EXERCISE: Look through the listing below for the line containing "At what coordinates". Copy it and each line after it up to and including the line containing "640x480 pixels.", exactly, leaving out pictures.

━━━━━━━━━━━━━━━━━━━━━━━━━━━━━━

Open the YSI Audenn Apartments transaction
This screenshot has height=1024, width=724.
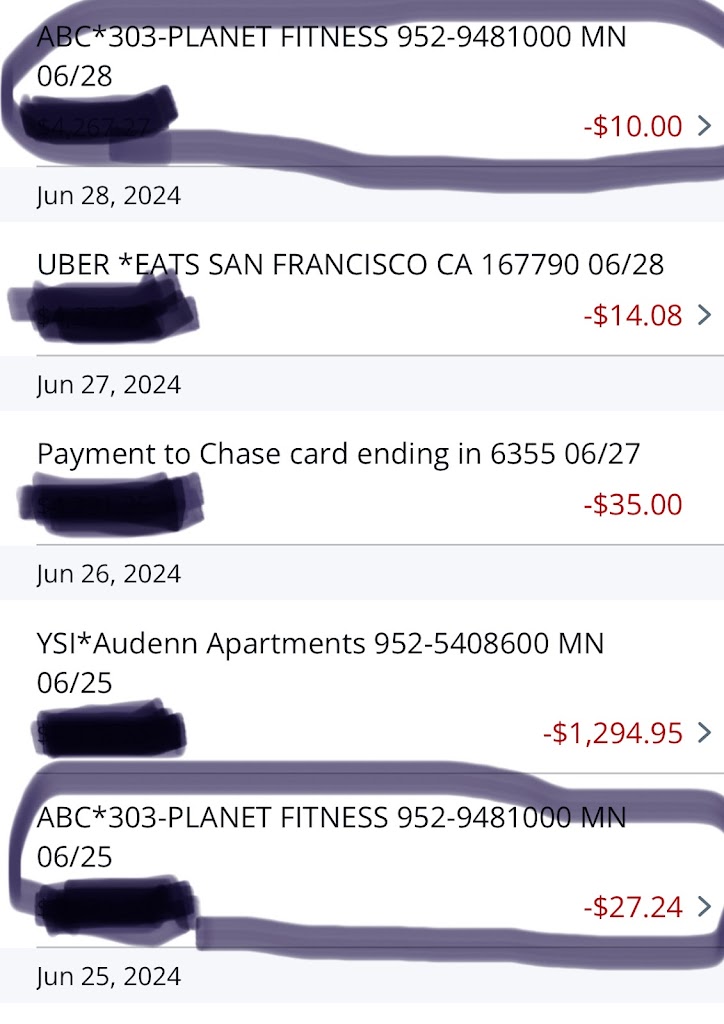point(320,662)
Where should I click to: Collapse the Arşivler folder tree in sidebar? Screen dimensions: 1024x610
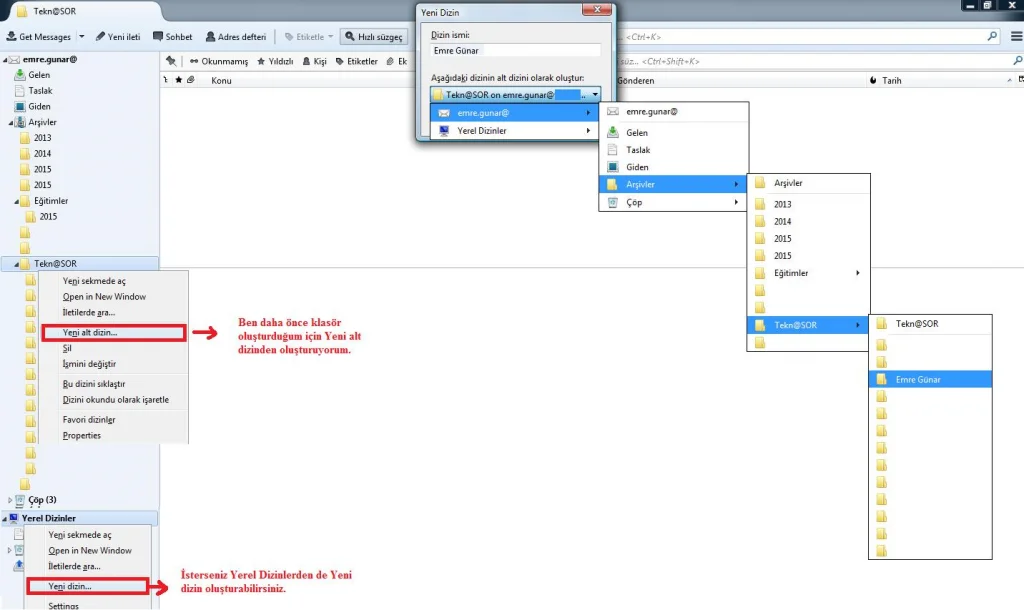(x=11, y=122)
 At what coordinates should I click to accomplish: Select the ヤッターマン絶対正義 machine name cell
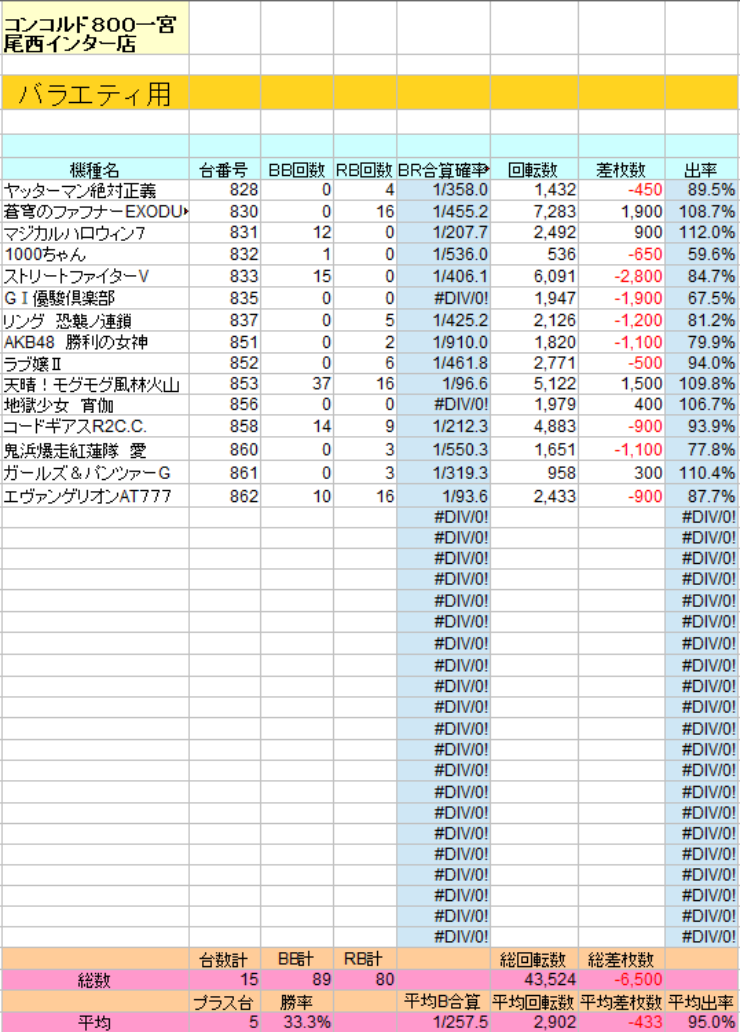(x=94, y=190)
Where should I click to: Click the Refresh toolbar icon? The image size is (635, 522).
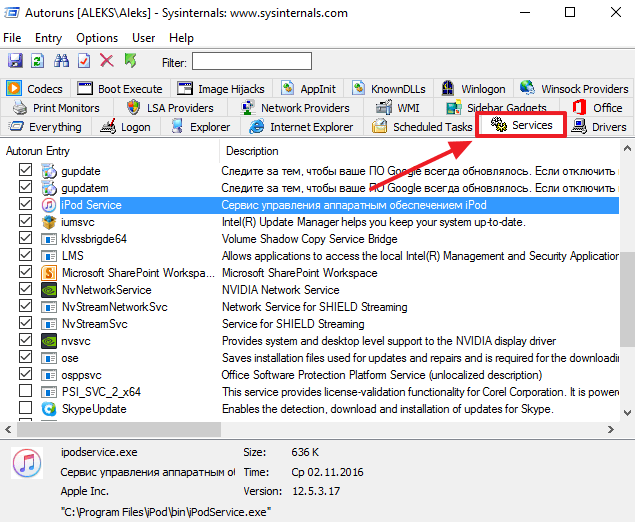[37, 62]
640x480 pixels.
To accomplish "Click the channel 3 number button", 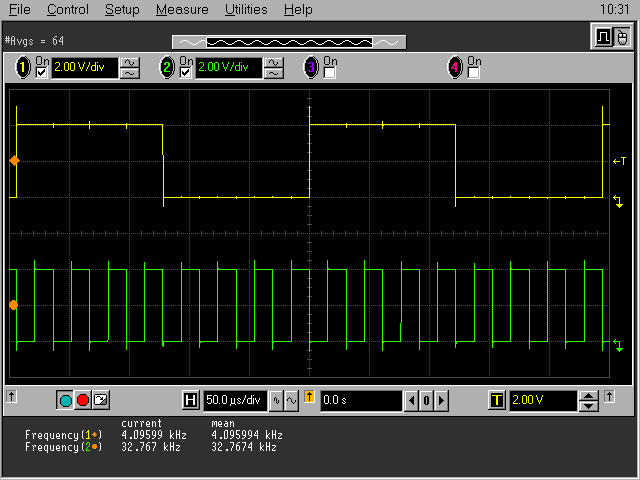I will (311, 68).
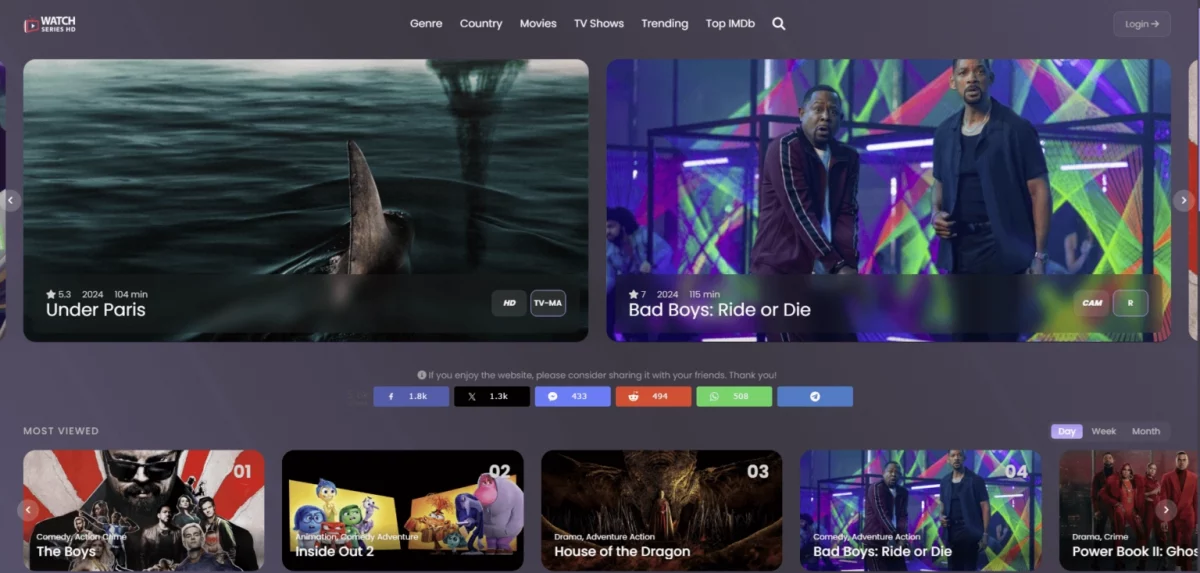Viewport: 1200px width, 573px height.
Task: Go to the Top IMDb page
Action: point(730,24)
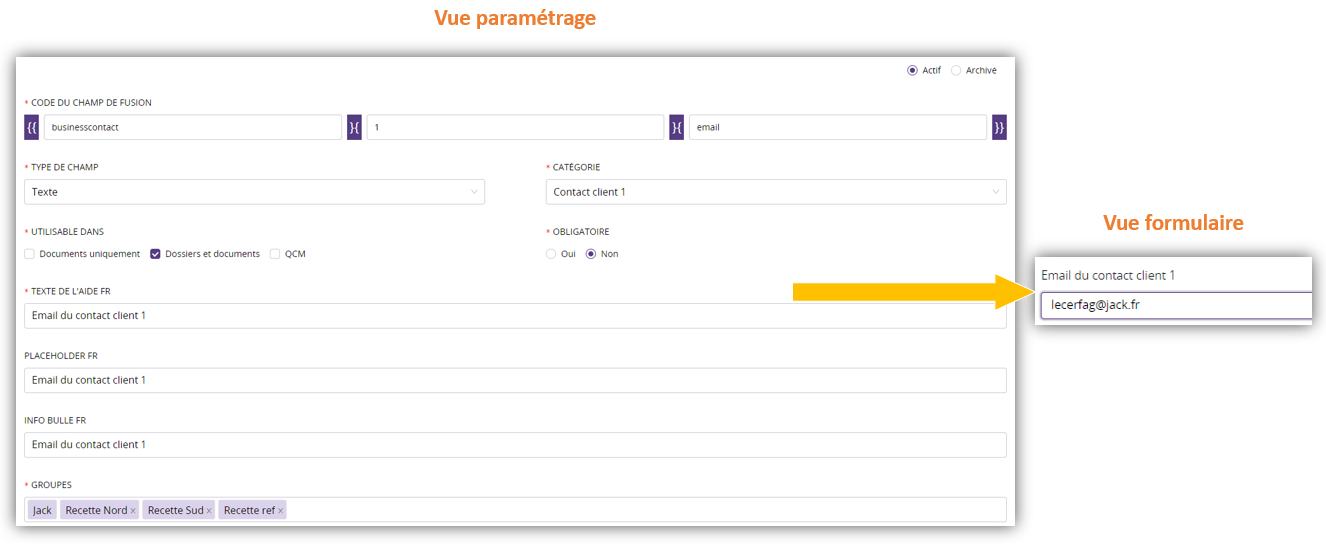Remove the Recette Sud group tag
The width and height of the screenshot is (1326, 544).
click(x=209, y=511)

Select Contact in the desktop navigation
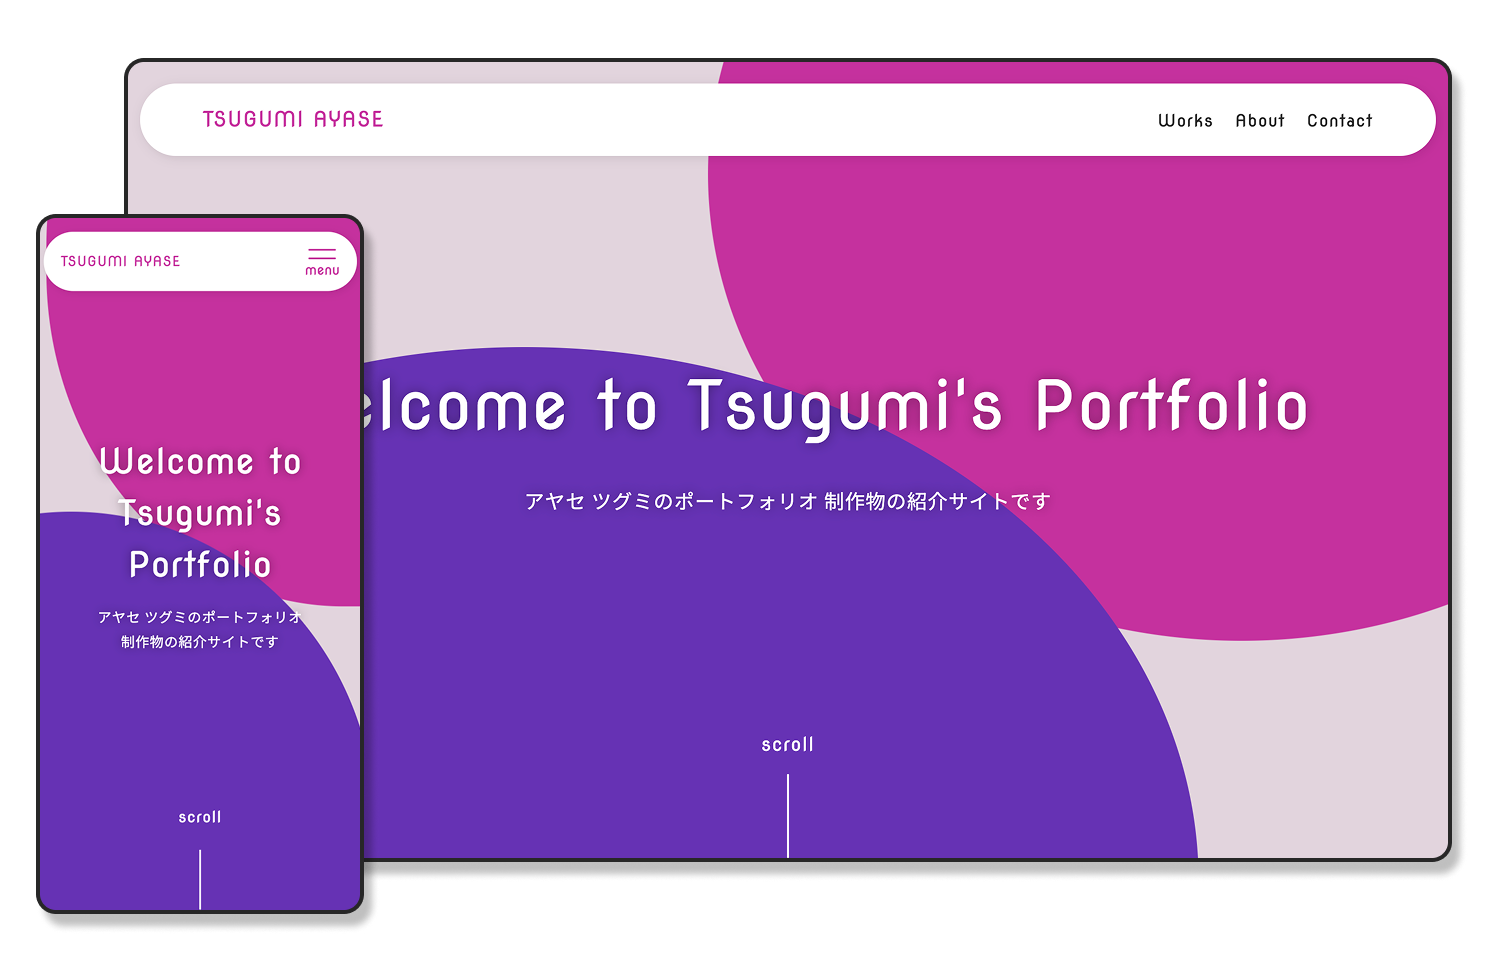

━━━━━━━━━━━━━━━━━━━━━━━━━━━━━━

ANSWER BOX:
 At what coordinates should I click to accomplish: Select the ヤッターマン絶対正義 machine name cell
(x=94, y=190)
Where should I click to: Click the Refresh toolbar icon? The image size is (635, 522).
[37, 62]
640x480 pixels.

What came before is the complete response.